Although Bob has not been charged with any crime, he now has the burden of proving that the cash is not related to any criminal activities.

How Do These Proceedings Work?

In contrast to other types of court proceedings, a victim of an asset seizure under forfeiture laws must prove their own innocence. In most cases, they only have a short period of time, typically 10 days, to initiate proceedings to prove the innocence of their property.

What Kind of Property Can be Seized Under Civil Forfeiture?

Almost any type of property may be seized by law enforcement under civil forfeiture. The most common types of property that are seized include:

  • Vehicles;
  • Cell phones;
  • Jewelry; and
  • Cash.

Some states, including Kentucky, have strict requirements for seizure of real property. These protections, however, are uncommon.

For Which Crimes is Civil Forfeiture Most Often Invoked?

A civil forfeiture is most commonly used in drug cases. The use of civil forfeiture, however, has been expanded dramatically over the past few decades. Civil forfeitures are not being used for crimes that range from prostitution to shoplifting.

What Happens to My Property?

What happens to an individual’s property is one of the most controversial aspects of civil forfeiture. In the majority of cases, the property is sold, and the law enforcement department or the district attorney’s office is permitted to keep the profits generated from the sales.

In some states, laws have been enacted that protect property that was acquired through civic forfeiture and, therefore, reduce the incentive for law enforcement to seize property in the first place. For example, the State of Indiana requires that 100% of the funds go to the common school fund in the state.

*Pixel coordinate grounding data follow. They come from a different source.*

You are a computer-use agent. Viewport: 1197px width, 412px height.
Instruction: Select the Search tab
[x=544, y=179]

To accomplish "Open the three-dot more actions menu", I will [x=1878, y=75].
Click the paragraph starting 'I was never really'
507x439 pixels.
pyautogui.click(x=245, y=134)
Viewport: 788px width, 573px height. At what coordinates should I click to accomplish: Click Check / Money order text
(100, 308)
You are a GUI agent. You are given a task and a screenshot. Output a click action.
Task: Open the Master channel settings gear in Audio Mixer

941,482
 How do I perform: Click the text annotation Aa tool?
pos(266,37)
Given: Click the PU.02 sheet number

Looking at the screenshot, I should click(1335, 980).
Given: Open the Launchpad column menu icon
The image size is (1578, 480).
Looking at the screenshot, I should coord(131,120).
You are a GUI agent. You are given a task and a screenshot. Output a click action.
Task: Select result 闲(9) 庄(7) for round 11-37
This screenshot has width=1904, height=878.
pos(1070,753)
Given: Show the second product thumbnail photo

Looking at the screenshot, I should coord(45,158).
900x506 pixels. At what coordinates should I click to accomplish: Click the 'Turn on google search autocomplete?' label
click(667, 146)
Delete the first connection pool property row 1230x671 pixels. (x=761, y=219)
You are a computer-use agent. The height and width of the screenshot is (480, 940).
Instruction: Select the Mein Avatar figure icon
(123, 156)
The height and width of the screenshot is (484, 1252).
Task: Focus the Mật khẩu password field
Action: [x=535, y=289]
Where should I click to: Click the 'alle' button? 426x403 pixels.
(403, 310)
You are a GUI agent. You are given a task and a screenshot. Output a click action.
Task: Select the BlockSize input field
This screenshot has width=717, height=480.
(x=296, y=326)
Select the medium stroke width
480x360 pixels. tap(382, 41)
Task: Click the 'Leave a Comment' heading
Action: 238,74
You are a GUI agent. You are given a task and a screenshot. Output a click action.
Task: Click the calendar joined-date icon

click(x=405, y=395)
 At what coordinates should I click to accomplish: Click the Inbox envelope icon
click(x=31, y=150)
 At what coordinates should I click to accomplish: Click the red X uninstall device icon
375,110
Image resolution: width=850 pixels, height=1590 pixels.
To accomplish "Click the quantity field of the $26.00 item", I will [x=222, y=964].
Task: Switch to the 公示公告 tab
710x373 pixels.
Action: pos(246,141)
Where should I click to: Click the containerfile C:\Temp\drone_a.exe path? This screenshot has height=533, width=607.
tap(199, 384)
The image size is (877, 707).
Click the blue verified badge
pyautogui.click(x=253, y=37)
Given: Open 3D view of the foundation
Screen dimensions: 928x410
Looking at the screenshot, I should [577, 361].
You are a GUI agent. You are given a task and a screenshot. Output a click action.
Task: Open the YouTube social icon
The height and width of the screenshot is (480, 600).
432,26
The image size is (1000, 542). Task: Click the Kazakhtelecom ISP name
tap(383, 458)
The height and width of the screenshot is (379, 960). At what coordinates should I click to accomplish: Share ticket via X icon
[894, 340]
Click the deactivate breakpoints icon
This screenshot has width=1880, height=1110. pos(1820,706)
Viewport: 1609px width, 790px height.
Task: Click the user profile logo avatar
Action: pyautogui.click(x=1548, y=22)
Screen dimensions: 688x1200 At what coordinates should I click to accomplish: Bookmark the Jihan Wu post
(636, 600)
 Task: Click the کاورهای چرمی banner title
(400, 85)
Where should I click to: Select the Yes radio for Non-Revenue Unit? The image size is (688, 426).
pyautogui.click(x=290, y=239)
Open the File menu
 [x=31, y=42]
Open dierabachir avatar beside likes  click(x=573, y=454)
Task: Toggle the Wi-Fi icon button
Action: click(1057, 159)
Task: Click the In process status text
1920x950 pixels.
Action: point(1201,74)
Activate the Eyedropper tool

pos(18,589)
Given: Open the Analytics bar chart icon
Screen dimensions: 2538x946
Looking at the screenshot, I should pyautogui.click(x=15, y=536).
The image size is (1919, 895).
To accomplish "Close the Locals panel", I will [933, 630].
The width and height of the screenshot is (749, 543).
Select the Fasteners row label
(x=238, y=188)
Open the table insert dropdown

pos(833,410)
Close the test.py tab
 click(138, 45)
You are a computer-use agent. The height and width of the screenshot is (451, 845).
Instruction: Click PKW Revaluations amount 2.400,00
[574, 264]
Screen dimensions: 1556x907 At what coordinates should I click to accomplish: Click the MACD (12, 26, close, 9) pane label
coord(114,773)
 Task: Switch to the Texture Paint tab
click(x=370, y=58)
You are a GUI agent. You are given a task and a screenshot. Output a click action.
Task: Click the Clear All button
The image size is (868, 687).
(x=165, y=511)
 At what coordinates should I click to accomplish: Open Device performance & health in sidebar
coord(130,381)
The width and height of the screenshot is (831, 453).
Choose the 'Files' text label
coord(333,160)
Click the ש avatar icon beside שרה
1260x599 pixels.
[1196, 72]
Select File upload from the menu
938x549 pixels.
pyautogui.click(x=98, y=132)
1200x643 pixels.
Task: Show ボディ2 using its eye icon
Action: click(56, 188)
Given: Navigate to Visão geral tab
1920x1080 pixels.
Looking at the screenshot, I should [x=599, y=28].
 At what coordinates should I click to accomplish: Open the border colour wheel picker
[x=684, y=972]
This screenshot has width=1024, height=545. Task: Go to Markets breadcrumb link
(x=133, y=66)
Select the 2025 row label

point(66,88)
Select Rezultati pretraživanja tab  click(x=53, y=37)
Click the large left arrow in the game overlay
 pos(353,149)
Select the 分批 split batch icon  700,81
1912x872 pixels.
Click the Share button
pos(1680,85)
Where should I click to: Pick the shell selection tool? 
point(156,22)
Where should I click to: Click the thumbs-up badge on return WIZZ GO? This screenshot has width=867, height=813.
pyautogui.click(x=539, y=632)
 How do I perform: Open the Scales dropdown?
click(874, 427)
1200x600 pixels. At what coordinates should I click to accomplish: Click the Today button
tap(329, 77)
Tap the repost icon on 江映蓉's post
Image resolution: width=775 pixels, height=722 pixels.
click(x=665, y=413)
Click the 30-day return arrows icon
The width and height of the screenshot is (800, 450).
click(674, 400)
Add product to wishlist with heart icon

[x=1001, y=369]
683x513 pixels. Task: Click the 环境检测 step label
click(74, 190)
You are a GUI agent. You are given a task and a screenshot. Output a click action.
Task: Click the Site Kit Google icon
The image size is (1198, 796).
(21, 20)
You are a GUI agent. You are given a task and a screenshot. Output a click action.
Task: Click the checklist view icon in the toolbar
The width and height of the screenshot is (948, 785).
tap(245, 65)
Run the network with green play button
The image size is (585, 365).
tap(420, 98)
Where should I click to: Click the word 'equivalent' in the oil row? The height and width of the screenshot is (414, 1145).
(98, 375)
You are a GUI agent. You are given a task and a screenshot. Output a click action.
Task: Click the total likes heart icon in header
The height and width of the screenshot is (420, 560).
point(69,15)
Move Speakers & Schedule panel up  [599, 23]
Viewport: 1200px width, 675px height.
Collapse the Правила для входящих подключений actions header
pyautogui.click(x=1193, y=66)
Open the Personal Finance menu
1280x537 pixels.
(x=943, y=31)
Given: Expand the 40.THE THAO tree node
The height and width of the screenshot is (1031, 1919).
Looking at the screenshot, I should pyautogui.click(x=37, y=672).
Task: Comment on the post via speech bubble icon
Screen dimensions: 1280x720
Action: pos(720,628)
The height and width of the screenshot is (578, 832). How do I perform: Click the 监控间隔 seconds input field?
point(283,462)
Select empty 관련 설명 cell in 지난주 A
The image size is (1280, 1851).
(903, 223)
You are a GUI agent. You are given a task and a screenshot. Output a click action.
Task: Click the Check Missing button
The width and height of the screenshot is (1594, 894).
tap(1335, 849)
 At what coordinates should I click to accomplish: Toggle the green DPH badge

There are also other states which have similar laws that prohibit civil forfeiture funds from going to law enforcement offices, including:

  • Maine;
  • Maryland;
  • Missouri;
  • New Mexico; and
  • Wisconsin.

Although most states have much higher numbers, there are a few states which have a limited form of the law. For example, in some states, only 50% of the funds are permitted to go to law enforcement.

Am I Subject To Civil Forfeiture Everywhere?

The majority of states as well as the federal government permit civil forfeiture prior to any conviction and may even occur before an arrest or charge is filed.

It is important to note that states are beginning to reform their civil forfeiture laws in order to provide citizens with more protections for their property. The states which currently require a conviction prior to any criminal forfeiture include:

  • Missouri;
  • Montana;
  • Nebraska;
  • Nevada;
  • New Mexico;
  • New York;
  • North Carolina;
  • Oregon; and
  • Vermont.

There are other states which have opted to keep their laws intact do so because the funds which are seized from property are used for public safety programs and law enforcement resources, including:

  • Computers;
  • Vehicles; and
  • Dogs.

Even though this is the case, it is expected that more states will begin to reform their civil forfeiture laws, as many states have pending legislation in favor of property owners.

Should I Consult a Defense Attorney if My Property has Been Seized?

Yes, it is essential to have the assistance of a criminal defense attorney for any issues, questions, or concerns you may have related to civil forfeiture. Due to the complex nature of these laws and the fact that they vary by state, it is important to consult with an attorney as soon as possible.

In addition, because this is a special area of law, it is important to consult with an attorney who has experience with civil forfeitures. Your attorney can review your case, advise you of the civil forfeiture laws of your state, and represent you if you are required to appear in court.